Acı.. Onu kaybettikten sonra, hissettigim tek duygu buydu. Bu duygunun yanına bazen, kıskançlık, öfke ve çaresizlikte arada bir ugrasada.. Acı hiç gitmeden gögsümün tam üstünde yerini almıştı.

Nefes aldığım her saniye bu acıyı yaşıyor ve nefesimi verdigim her saniyede, dayanamadığım bu acının beni öldürmesini izliyorum. İçimdeki acı aldığım her nefesle büyüse ve beni verdigim her nefesle öldürsede, yinede bu acı gitmiyor. Onsuz yaşadığım, onun yüzüne, sesine, kokusuna hasret kaldığım her saniye dahada büyük bir hal alıyor.

Öykü.. Hayatımın kadını dedigim, hayatımın sonuna kadar yanında olmak, son nefesimi kolları arasında vermek istedigim.. Yüzümde oluşan gülücügün, kalbimin onu gördügünde hızlı atmasını, nefesimi kesen.. Kalbime girip beni kendine aşık eden ve o aşkın acıları içinde yanmamı saglayan kişi..

Gözlerimi kapattığım her anda, dizlerinin üstüne çökmüş ve Gitme diye bağıran kız, hayallerimi buldugu her saniye süslüyordu . Unutmayı denedim.. Hemde herşeyden çok.. Ama olmadı..

Onu unutuyum derken, daha çok hatırladım, daha cok bağlandım.. Geceleri onun hayali ile yatıyor, sabahları onun hayali ile kalkıyordum..

Ama işte o hayaller bana yetmiyordu. Allah kahretsinki, ben artık o hayaller ile yaşamak istemiyordum. Gece yataga yattığımda gözlerimi kapatmadan önce gördügüm son kişi, açtığımda ise gördügüm ilk kişi o olsun istiyordum. Ama işte sadece istiyordum. Bunların gerçek olması için, yapacak bir şeyim yoktu.

Öykü'nün hayatından bir anda çıkıp, onu nasıl bir mutsuzlugun ve acının içine sürükledigimin farkındayım. Ondan ayrılmam yetmiyormuş gibi, sevmedigim biri ile sözlenip, hayatlarımızın daha çok mahvolmasına izin verdim. Oysaki kalbim hala sadece onun için atıyor, sadece onu istiyordu.

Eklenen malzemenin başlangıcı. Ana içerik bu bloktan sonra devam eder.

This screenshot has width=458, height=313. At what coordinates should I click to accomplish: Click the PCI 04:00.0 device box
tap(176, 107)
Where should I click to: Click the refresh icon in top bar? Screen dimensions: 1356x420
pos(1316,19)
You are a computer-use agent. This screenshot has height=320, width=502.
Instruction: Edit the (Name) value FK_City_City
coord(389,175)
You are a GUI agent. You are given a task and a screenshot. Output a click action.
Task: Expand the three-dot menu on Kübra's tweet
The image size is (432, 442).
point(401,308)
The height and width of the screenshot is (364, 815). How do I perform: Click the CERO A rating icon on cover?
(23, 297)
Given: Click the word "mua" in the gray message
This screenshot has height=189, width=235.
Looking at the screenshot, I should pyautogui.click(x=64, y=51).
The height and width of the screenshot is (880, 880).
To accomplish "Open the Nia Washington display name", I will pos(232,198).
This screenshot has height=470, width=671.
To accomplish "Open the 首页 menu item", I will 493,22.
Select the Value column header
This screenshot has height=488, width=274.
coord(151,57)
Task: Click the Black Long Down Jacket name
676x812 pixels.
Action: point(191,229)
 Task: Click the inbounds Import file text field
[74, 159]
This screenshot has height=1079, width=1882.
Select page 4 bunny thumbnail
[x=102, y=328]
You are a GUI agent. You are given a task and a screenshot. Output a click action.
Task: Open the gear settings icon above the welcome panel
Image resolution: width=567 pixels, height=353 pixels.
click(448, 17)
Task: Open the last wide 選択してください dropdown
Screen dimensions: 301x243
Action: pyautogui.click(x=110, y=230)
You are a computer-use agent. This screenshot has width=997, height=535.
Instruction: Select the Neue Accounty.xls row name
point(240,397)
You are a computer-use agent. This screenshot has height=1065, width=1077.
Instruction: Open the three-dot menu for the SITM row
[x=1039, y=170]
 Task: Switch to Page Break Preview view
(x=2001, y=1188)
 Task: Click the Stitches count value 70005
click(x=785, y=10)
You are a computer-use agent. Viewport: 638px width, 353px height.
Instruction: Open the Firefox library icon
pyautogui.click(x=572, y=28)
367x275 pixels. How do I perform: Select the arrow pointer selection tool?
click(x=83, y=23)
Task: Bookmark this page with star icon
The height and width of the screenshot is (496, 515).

Kalbim çaresiz bir şekilde sahibini geri istiyordu..

Benim ona verdigim açılar yetmiyormuş gibi, onu terk eden babasının acısıda gelmişti herşeyin üstüne. Bütün bu acıların onu nasıl mahvettigini, geçen her gün nasıl öldürdügünü, alev alev yanıp, küllerin arasında kaldığını gördüm.

Onun o çaresiz hallerini görüp, yanına gidememek.. İşte herşeyden çok koyanda buydu ya.. Öykü'nün yanında olan herkes, onun nasıl acılar çektiğini, o acıların onu yakıp, kül ettigini görüyordu. Onların ve hatta Öykü'nün bile görmedigi ise, o küllerin arasından eskisinden daha güçlü biri olarak doğmasaydı..

Aynı küllerinden yeniden dogan Anka kuşu gibi..

Öykü'm.. Benim küçük anka kuşumdu..

Okula gittigim her gün, içimde onu göre bilmenin mutlulugu oluyordu. Ona dokunamıyor, kokusunu içime çekemiyor olsamda, onu uzaktan izlemek bile herşeyden iyiydi. Onu uzaktan izledigim zamanlar her hareketini aklıma kazımak istermiş gibi bakışlarımı ondan bir saniye bile çekmiyordum.

Sanki ona bir saniye bakmasam o an gözümün önünden kaybolacakmış ve ben onu bir daha göremeyecekmişim gibi hissediyordum. Ama o his onu izledigim her saniye kaybolurken, yerini kıskançlık ve öfke alıyordu.

Öykü'nün Çetin ile iyi anlaştığını gördügümden beri, içimi öyle bir huzursuzluk kaplamıştı ki. Geceleri bile onların ikisini izledigim halleri rüyalarıma giriyor ve gecelerimi uykusuz gecirmeme sebep oluyordu. Öykü'yü Çetin ile gördügüm her saniye, ayrılık acısı içinde kıvranan kalbim, daha çok acıyor ve yavaş yavaş ölüyordu.